Restate the listing below word for word, omitting any images.

**TASK MATERIAL**
***

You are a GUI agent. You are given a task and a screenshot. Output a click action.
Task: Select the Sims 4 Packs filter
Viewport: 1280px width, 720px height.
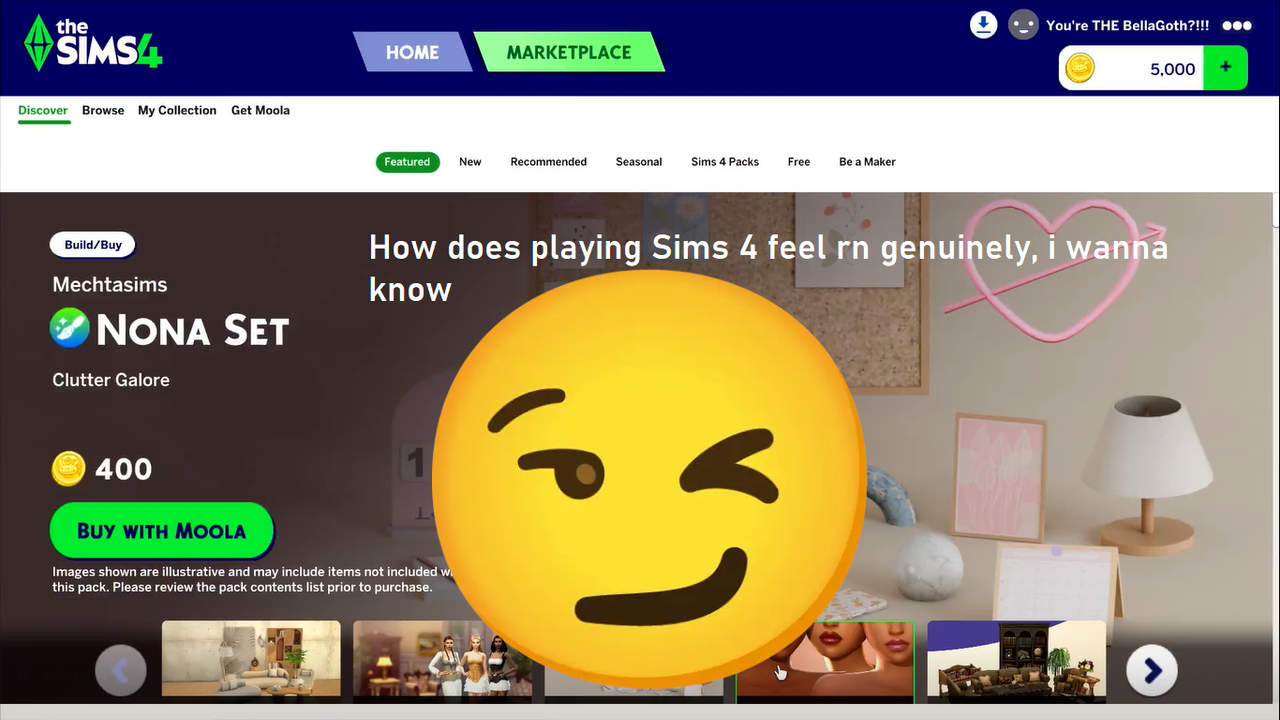tap(725, 162)
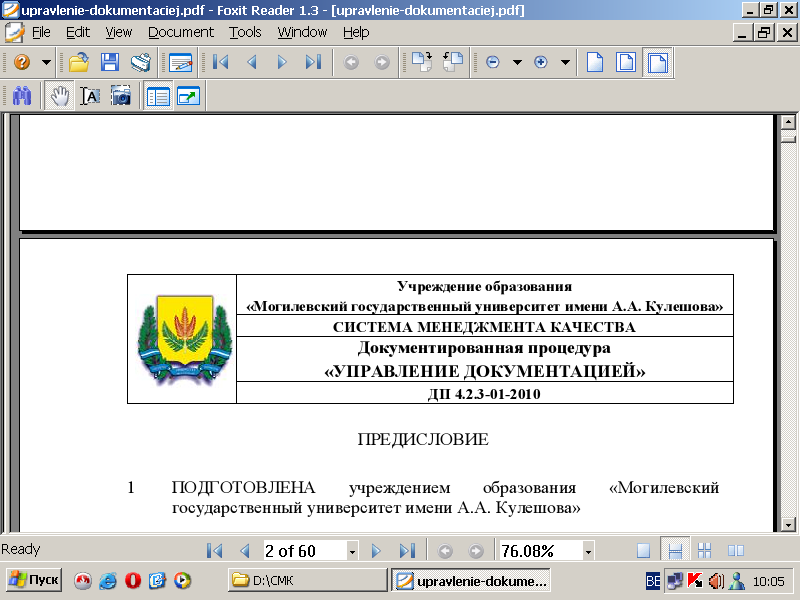Expand the Help icon dropdown arrow
This screenshot has height=600, width=800.
[x=45, y=62]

***

**WRITTEN REPLY**
You are a GUI agent. You are given a task and a screenshot. Output a click action.
Task: Select the Sims 4 Packs filter
Viewport: 1280px width, 720px height.
tap(725, 162)
Expand the Help icon dropdown arrow
This screenshot has height=600, width=800.
[x=45, y=62]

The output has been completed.